Fracasso
Tarde de sábado caminho pelas ruas de minha cidade. Cidade de interior, já maculada pelo progresso, pois no caminho cruzo com certos jovens mal encarados que falam em um linguajar marginalizado. Como bom letrista sei que tenho de respeitar as variantes linguísticas e suas facetas socioculturais mas, sendo humano, demasiado humano talvez, desprezo esse dialeto marginal. Continuo meus passos, sem rumo, sem ter no que pensar, em busca de um nirvana inalcançável.
Todos os caminhos levam a Roma, e a Roma de meus passos tomou forma no frontispício de minha faculdade. Sorrio. Tudo é memória, dizia Nelson Rodrigues, lembro-me então dos tempos de faculdade. Ho! Maldito lugar! Imbuiu-me n´alma a ideia de que eu era um talento. Fizeram me crer em uma capacidade que com os anos de labuta foi soterrada. Como professor sou uma miséria, um lixo, um aborto pedagógico seria a melhor metáfora para minhas aulas. Trabalho incansavelmente, prostituo minha capacidade em escolas que me tem como um mal professor. Seria tudo uma questão de posicionamento? Estou eu no lugar errado? Ou possivelmente no mundo errado!
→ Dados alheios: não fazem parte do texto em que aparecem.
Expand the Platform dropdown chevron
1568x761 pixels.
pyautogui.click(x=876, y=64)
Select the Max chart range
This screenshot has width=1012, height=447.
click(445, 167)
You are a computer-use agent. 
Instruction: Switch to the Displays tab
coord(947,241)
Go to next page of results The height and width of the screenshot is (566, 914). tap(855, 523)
Mas o fracasso que sinto, poderia ter ser charme: “trabalho em escola, mas sou escritor, perdi minha pena nem sei qual foi o mês”. O fracasso faz parte da vida de um escritor, pelo menos é isso que o imaginário coletivo nos força a crer. Lembremo-nos dos escritores que aparecem nas películas de cinema. Sempre sem dinheiro, moram em casas pobres, sozinhos, recebendo a visita de mulheres lindas e cultas que são apaixonadas por seu talento e se compadecem do decadentismo de alguém tão talentoso. Eis o que digo: o fracasso dos escritores de cinema é o sonho daqueles decadentes escritores que vivem a vida como ela é. No cinema as casas são pobres, mas descoladas, cheia de estantes lindas, uma decoração que transpira intelecto obrigatoriamente faz parte do cenário. Lembro de minha casa, sem estilo algum, com paredes a rebocar. Olho para mim e não vejo um talentoso escritor vestido com roupas indie, de camiseta branca e camisa por cima, olho em volta e não vejo a beleza arquitetônica de grandes cidades. O que vejo é um homem de chinelo havainas, short largo e camisa manchada de quiboa. O decadentismo charmoso fica para o cinema, na vida real nós, os aspirantes a escrita, nada mais somos que reles medíocres fracassados.